私の親戚は、比較的益子付近に多い。
実家から10キロメートルくらいのところにあるこの町は、平成の大合併にまつわる経済的締め付けにも拘らず、独立を守った。
この町は、黒羽藩大関家がらみで発展した町だ。
黒羽藩はなかなかユニークで、日本古来の風習を守りつつも新しいものへのチャレンジと共に、よそ者と言われる人たちにもおおらかな対応をすることでも知られている。
これは、水戸光國や松尾芭蕉などを少し調べればすぐに分かる。
益子と言えば、今や日本より世界での知名度が高いかも知れない。
浜田庄司の友バーナード・リーチによりイギリスから世界へと広められた益子焼きも、大関家が江戸末期に陶器造りを奨励したことに始まる。
江戸末期と述べたが、ほとんど明治維新に近い年代であり、わずか150年くらいの歴史しかない。
つまり、有田や信楽などとは比較にならぬほど新しい焼き物の町なのだ。
ただし、この地域は北関東に有りながら小高い山に挟まれているため、空っ風の影響も少なく、暖地性植物が繁茂する森があるなど、たいへん穏やかな気候だ。
このあたりも、大関家の雰囲気と相まって、他ではなかなかうけ入れられないよそ者も、住みやすい環境になったことに関係するだろう。
現在は、塚本など大規模製造、販売店があるとはいえ、陶器市通りには数百軒の個人店がところ狭しと、思い思いの商品を軒先に並べている。
2つ、3つ石を投げれば、少なくとも1つは芸術家に当たると言っても過言ではないような町だ。
昨日は次男がサイクリングをしたいと言うので、電動自転車を1日レンタルし、実家やら益子の町などを徘徊した。
名前は昔から知ってはいた酒蔵へも、初めて訪れた。
この町はたいへん好きで、海外から帰った後、一時期住もうかとさえ考えた場所だ。
いつ改装されたかは知らないが、道路から歩いて線路に入れる益子の駅は、ずいぶんとモダンになっていた。

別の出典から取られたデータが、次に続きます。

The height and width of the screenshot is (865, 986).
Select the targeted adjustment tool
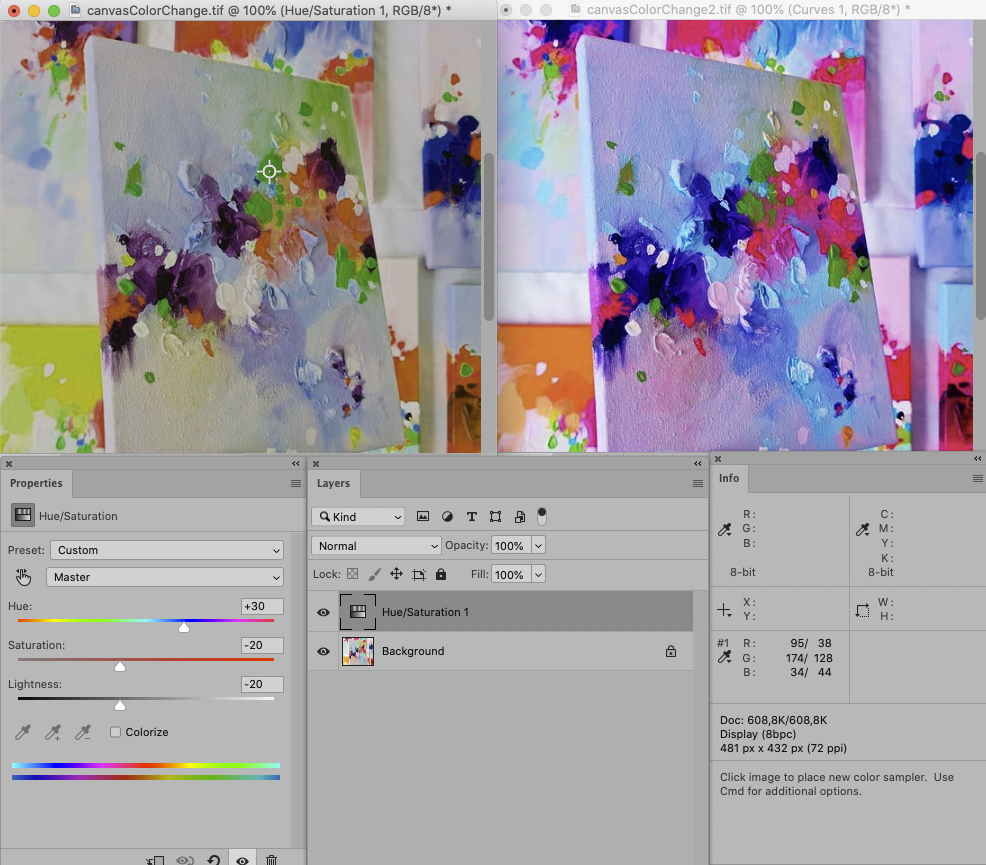(23, 577)
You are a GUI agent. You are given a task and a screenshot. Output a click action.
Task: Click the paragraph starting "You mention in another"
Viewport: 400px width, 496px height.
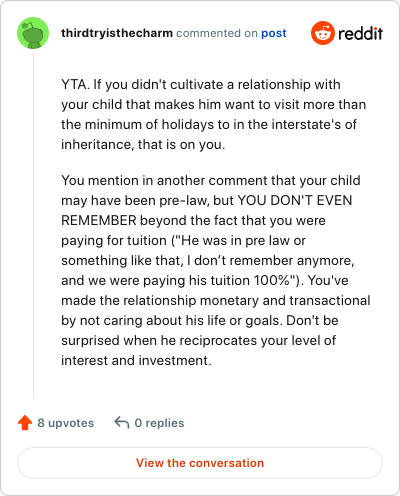216,270
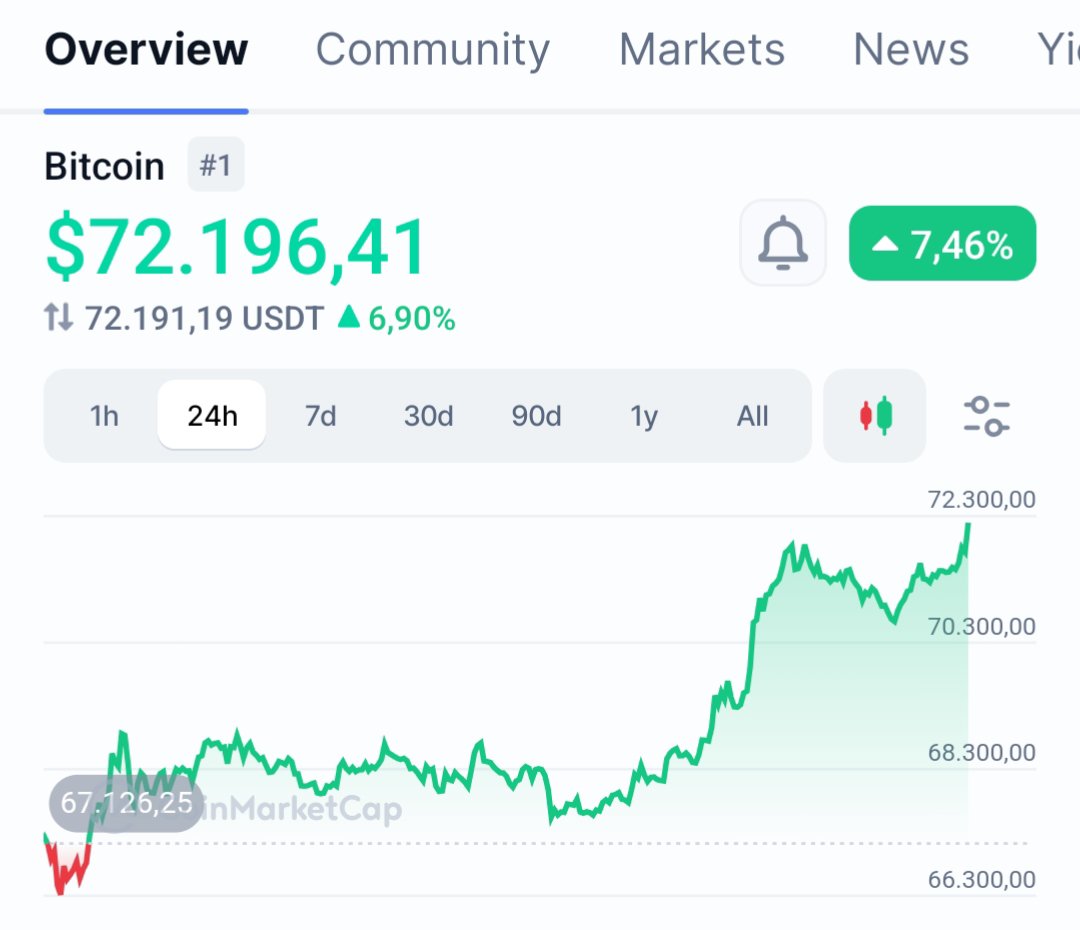Tap the latest point on price chart
Screen dimensions: 1080x930
click(968, 525)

しかし、もっと感心させられたのは、その待ち合い室だった。
まるで、ミニ美術館である。



そんな中で、私の目を引いた作品がこれだ。

還暦を過ぎてこの色気。
しとやか掌説ブロガーさん、兼一流突っ込み婆、兼世界を知るナース、兼映画評論家、兼イベリアの花さんの記事と重なった。